* [TEXTE À LIRE]
◆ ◆ ◆ ◆ ◆

Ce n’est qu’une écurie et qu’une étable dans l’hiver
Sous un ciel gris comme une peau de loup

Se souvient-il du ciel l’enfant qui vient de naître
Et qui dormant respire un air au goût de givre ?

Par un trou dans le mur on voit le noir d’un reître
Sur la neige boueuse où traîne un peu de nuit

Et l’on entend le bruit de ses armes de fer
Quand il les frappe l’une l’autre à petit coup.

Mon Dieu ! fais qu’il s’éloigne et qu’il ne trouve pas
L’enfant juif que sa mère cache dans ses bras.

De loin le chef criait au soldat de le suivre
Et la patrouille lourdement s’éloigne dans l’hiver.

La noirceur qui sourd des poèmes est au cœur du christianisme. Elle accentue le miracle de la Nativité et l’irrationalité de son mystère : Dieu s’est incarné pour faire l’expérience de la souffrance et de la misère humaines. Il naît dans le dénuement le plus complet, au cœur d’un terrible hiver, et périt crucifié comme un criminel. Sur une centaine de poèmes, Rocquet brode sur ce mystère, sans asséner son message. Sa prouesse est de parvenir à éviter, grâce à la variété des points vue portés par différents styles d’écriture (vers rimés, vers libres, prose rythmée), l’écueil de la répétition d’un canevas unique qui aurait pu, sans cela, rendre la lecture fastidieuse et lassante. Rocquet, qui a l’imagination fertile, épouse tour à tour le point de vue d’un homme (un berger, un soldat romain, un roi mage, l’aubergiste qui refusa d’abriter Marie et Joseph, etc.), d’un animal (un mouton, un bœuf, etc.) ou d’une chose (il fait parler un brin de paille, l’étoile qui guida les mages, etc.) et le donne en partage au lecteur, en exprimant simplement un ressenti. Il immerge son lecteur dans une conscience, qui peut être fervente ou anxieuse, et lui fait éprouver les joies et les tourments de la foi. Car la foi est un espoir, qui n’éteint pas totalement le doute et l’inquiétude face à l’évidence de l’injustice.

Cette partie contient aussi quelques textes très intéressants sur l’écriture poétique, qui éclairent la genèse d’un poème et le sens donné par l’auteur, qui avoue que le poème a sa propre cohérence et sa propre raison d’être. Un poème n’est pas l’aboutissement d’un processus conscient et maîtrisé d’écriture : son essence semble émaner d'un ailleurs.

Je ne sais ce que vaut ce poème venu sans que je l’appelle, sans que je le veuille, comme les autres, pour fêter Noël. (…) Peut-être ce poème ne m’est-il venu que pour que je m’interroge sur moi-même : fagot dont la raison d’être est une lueur.

◆ ◆ ◆ ◆ ◆

[Entrées de données recueillies]
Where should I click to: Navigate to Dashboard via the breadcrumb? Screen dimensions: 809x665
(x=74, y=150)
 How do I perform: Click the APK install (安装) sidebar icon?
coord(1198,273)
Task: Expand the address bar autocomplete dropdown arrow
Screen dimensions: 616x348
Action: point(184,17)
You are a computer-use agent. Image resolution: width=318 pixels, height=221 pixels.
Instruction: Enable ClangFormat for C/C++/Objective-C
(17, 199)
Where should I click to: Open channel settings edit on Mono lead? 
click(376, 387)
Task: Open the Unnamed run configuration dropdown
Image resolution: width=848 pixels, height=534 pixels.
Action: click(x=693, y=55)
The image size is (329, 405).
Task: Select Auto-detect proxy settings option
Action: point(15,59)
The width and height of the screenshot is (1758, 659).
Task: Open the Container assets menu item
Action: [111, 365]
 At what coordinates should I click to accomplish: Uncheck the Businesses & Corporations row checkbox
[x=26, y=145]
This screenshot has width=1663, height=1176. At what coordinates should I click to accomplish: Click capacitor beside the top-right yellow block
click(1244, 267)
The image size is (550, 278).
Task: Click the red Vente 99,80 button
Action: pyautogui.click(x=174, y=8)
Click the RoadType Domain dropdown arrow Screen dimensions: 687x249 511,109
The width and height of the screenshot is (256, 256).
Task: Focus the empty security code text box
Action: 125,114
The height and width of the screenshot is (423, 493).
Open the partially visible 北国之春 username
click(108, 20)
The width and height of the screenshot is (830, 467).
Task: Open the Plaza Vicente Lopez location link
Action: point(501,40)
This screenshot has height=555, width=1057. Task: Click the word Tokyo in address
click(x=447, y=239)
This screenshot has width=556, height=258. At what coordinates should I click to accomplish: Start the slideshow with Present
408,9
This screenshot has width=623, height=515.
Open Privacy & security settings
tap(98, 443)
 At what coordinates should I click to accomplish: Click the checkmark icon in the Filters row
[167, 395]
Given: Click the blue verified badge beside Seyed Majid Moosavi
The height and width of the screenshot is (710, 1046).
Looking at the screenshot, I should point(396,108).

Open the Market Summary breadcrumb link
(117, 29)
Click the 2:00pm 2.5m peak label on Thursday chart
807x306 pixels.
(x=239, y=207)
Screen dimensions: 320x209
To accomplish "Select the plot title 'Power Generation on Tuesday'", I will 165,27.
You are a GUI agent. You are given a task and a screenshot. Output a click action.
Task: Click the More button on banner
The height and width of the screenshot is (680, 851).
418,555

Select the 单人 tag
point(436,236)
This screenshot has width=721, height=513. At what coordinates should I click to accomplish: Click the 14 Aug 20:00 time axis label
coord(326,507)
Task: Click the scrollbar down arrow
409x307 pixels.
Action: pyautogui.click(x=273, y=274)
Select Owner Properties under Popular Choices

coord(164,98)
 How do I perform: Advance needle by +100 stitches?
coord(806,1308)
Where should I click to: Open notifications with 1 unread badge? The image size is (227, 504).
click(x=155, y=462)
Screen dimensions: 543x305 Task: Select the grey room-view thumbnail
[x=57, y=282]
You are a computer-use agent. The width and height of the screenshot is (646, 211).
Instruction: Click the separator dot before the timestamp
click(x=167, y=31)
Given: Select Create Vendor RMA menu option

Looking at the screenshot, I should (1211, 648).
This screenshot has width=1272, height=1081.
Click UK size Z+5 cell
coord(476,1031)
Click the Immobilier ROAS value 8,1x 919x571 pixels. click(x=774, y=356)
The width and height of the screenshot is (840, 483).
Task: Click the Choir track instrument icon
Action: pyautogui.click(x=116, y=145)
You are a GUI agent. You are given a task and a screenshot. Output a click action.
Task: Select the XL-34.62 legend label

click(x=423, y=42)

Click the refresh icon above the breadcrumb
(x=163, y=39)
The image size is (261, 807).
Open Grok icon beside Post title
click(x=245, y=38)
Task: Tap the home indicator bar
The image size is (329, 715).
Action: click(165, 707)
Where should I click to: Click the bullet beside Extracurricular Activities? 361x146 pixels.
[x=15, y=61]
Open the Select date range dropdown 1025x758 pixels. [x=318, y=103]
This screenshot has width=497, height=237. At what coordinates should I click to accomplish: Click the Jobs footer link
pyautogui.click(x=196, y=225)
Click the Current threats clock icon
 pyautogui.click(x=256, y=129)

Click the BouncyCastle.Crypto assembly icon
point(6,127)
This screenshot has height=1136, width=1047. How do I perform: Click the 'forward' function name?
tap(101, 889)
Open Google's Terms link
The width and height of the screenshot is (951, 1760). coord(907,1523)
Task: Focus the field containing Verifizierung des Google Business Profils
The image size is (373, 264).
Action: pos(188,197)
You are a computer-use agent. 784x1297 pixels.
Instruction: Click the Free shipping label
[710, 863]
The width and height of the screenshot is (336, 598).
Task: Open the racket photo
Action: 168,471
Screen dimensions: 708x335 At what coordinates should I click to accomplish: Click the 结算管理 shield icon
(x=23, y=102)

◆ ◆ ◆ ◆ ◆

* [CONSIGNE]
Poursuivez le texte sur les poèmes de Rocquet consacrés à la Nativité, à partir de sa dernière phrase.

* [RÉPONSE CI-DESSOUS]
Il arrive que les mots, venus là comme par surprise, et presque désavoués, raturés, effacés, contiennent un savoir qui n’est pas celui de l’auteur : il retrouve ce qu’il éprouvait, jadis, en ouvrant la pochette-surprise achetée à l’épicerie.

La troisième partie évoque les dernières paroles du Christ en sept poèmes qui constituent, à la fois, des témoignages (Rocquet adoptant le point de vue des acteurs) et des commentaires de l’Evangile. Rocquet, dans un texte final où il s’excuse presque d’avoir osé écrire sur la mort du Christ, explique qu’il s’agit d’une œuvre de commande pour accompagner, par des récitatifs, un quatuor de Haydn. Sans cette commande, il n’aurait pas osé se confronter à cette mort inconcevable. Il y a un peu d’exégèse dans ces poèmes mais, comme dans les Noël, Rocquet cherche surtout à faire ressentir la douleur – charnelle – du Christ puis son angoisse qui culmine dans un cri d’abandon. Une tension affleure dans chaque poème dont le ton, souvent solennel et puissant, n’écrase pas le sentiment. Le lecteur ressent l’amour, la souffrance, le désarroi, la peur puis l'attente et l’acceptation mêlée d'espoir qui étreignent Jésus crucifié agonisant sous les quolibets des soldats.

La quatrième partie, sobrement intitulée « Trois icônes », contient des portraits de saints (Elie, Martin, François) où le stylo du poète a remplacé le pinceau du peintre.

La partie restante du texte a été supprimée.